Le Grand Macabre
English National Opera
Don Carlo
Royal Opera House
Ligeti’s opera Le Grand Macabre has opened the season at ENO in a production of spectacular, amazing brilliance. Every aspect of the piece, visual, musical, dramatic, is dispatched with such panache that it seems a pity to enter any reservations at all, and for anyone in two minds about getting a ticket I’d unhesitatingly say ‘Go!’ The reservation is that the work itself is so feeble a piece, and by Ligeti’s standards shockingly thin, that one is forced to regret directorial and designer’s inventiveness amounting to genius for so unworthy a cause. Anarchy in art, as in life, is a wonderful concept but is a bitter disappointment when realised. Macabre is a genuinely anarchic work, making merry with many things we hold dearest or have a terror of, but it is a sign of its weakness that it ends by telling us to ‘live merrily in cheerfulness’, because you never know when you are going to die, though you know you will. Shouldn’t two hours of inverting every value end with something a bit more surprising than that? And shouldn’t the progress of the chaos that is the work have more striking musical and dramatic features, instead of rapidly lapsing into the dreary predictability of the utterly unpredictable?
Still, like the women of the first world war, I still say ‘Go!’ For you will witness — no thanks to the composer — a feast of advanced stage technology which will have you gaping at what the Catalan company La Fura dels Baus has devised. Almost the whole stage is occupied by a gigantic female figure, apparently made of fibreglass, which swivels, dissolves and reforms, has gaping eyes out of which people stare, and in the second half rewards us with a view of her posterior, out of which a male character steps. Later on still we see her tripes, out of which, before they collapse, people struggle. Obscenities, verbal and enacted, come so thick and fast that you’d have to see the show several times to notice them all. I wonder whether you would want to. There is not a plot, there are characters though they are pretty unstable, there is some attractive music, more in the second half than the first, but lots of shouting. Ligeti could write very funny music, as Aventures shows, and powerfully serious music too. Here there isn’t much of either. Even so, this is not one of those lethal ENO evenings when you have a vivid sense of what it would be for time to move backwards, and the brio of the cast is almost infectious.

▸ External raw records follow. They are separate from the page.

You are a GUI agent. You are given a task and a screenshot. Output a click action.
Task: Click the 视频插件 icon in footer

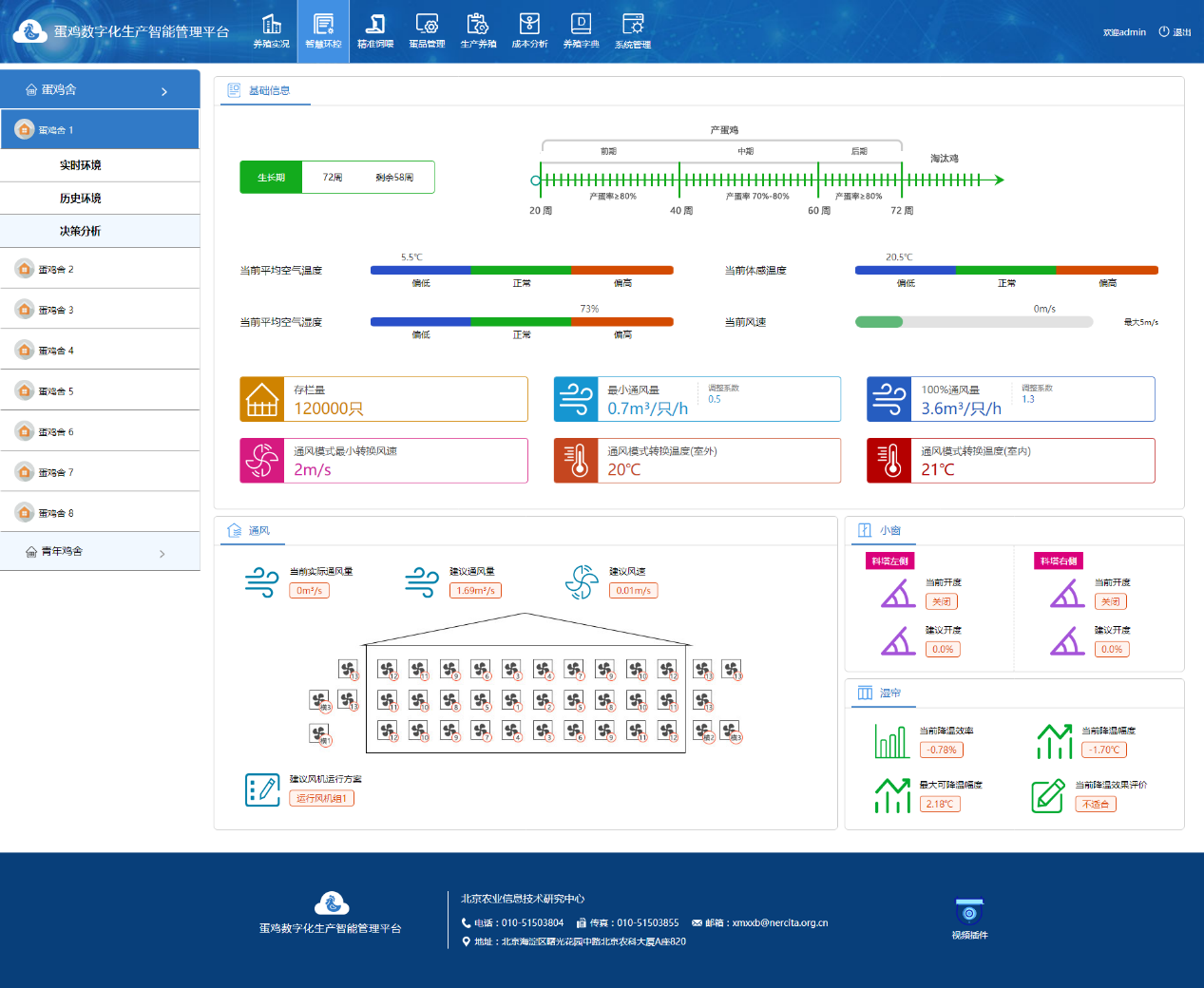[x=969, y=914]
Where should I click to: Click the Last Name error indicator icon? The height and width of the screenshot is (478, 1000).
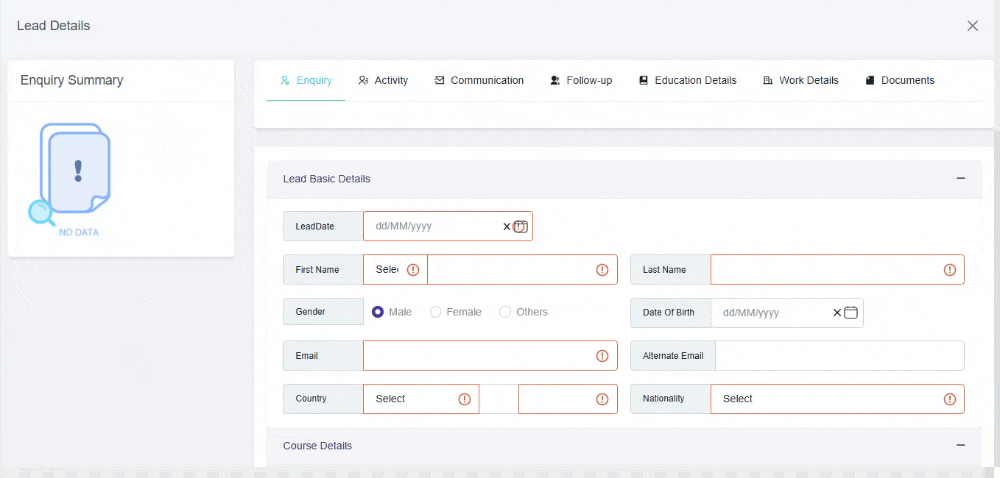point(949,270)
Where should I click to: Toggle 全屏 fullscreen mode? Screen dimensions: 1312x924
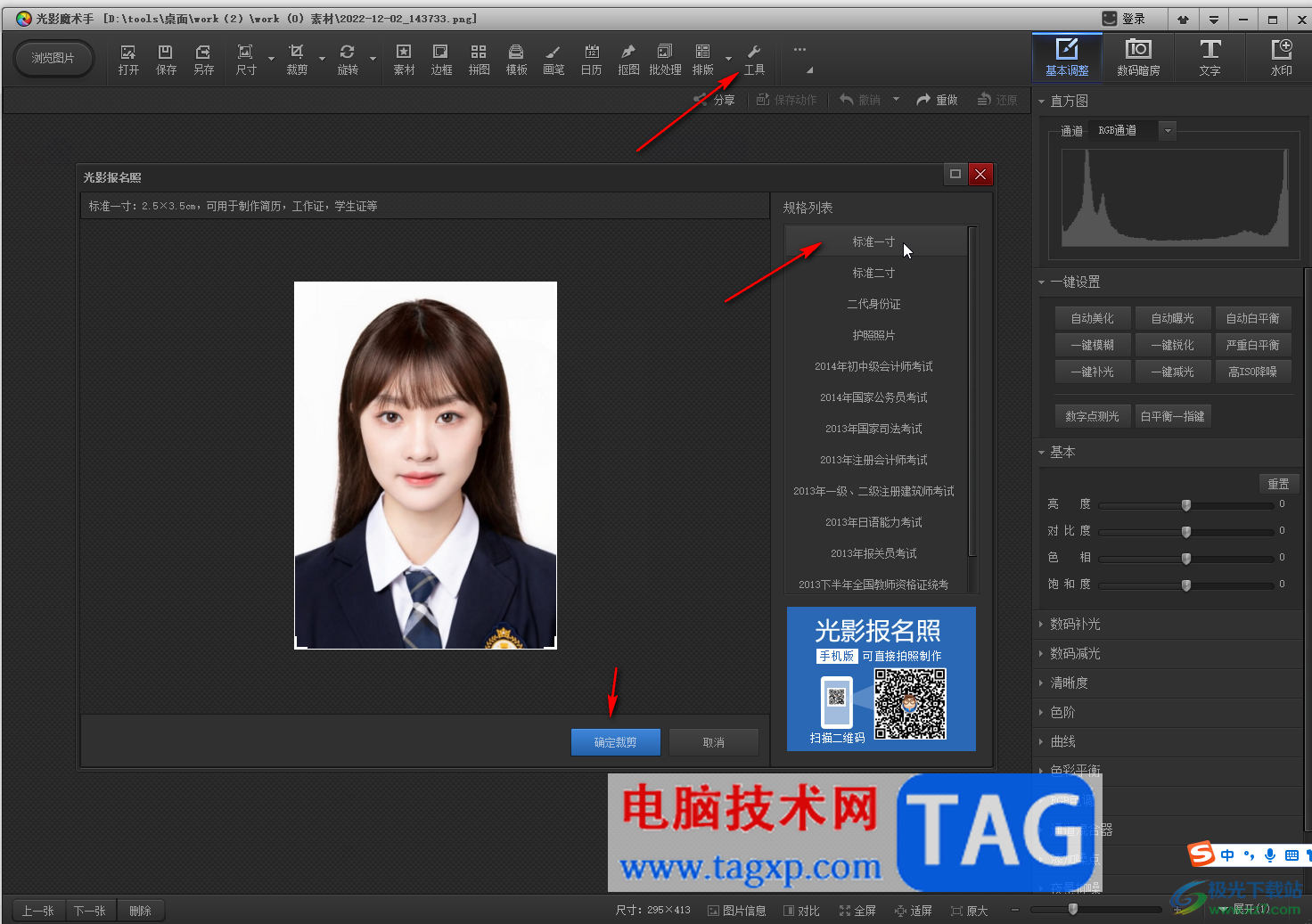[857, 911]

The Royal Opera has revived the 2008 production of Verdi’s Don Carlo, and the performance was a considerable improvement on last year’s. That is almost entirely due to the presence of Jonas Kaufmann in the title role, the vastly improved form of Simon Keenlyside as Posa, and the broad, detailed conducting of Semyon Bychkov. The production itself needs to be written off as a dead loss. How can so gifted a director as Nicholas Hytner be responsible for so inert an affair as this, in which every dramatic punch is pulled, unnecessary and cheap effects are added, and Bob Crowley’s designs are tolerated, in all their unatmospheric ineptitude? The one thing that can be said for them is that one scene can follow another without a pause, and that is something to be relieved about. A grid is lowered as scenes end, suggesting that Spain is a prison or asylum, and when it rises one sees an assortment of unevocative sets pitched somewhere between the diagrammatic and the naturalistic. Ineptitudes abound, the worst being the scene where Carlos mistakes Eboli for Elisabetta, an awkward moment but one which I have only seen draw guffaws in this production. Yet against the odds, thanks to the overwhelming power of Verdi’s grandest, deepest operatic score, and the passionate participation of the male principals, and the sweep of the magnificent orchestra, one is left with a series of scenes of cumulative intensity, so that the last hour and a half draws the threads of the complex drama together, and the impact survives even the wretched ending, one of Verdi’s worst, and exacerbated here.
Jonas Kaufmann hasn’t endured the rigours of record-company hype, so his greatness as an artist needs no filtering: he identifies with each role he sings, and here he actually made Carlos into a rounded character, instead of the cipher at the centre that he usually is. He also, in the last scene in particular, treated us to some of the most sustained pianissimo tenor singing I have ever heard, live or on disc. Even the wayward Marina Poplavskaya, who had failed to deliver so many of Elisabetta’s crucial phrases, rose to the occasion here. Kaufmann is one of those performers who seem to inspire his colleagues to surpass themselves. Ferruccio Furlanetto has a rough voice, but his understanding of Philip II is deep, and in his scene with Posa in particular the drama came to electrifying life. Keenlyside delivered a noble, even exalted performance. All that’s needed now is a couple of female leads to match up to this impressive trio.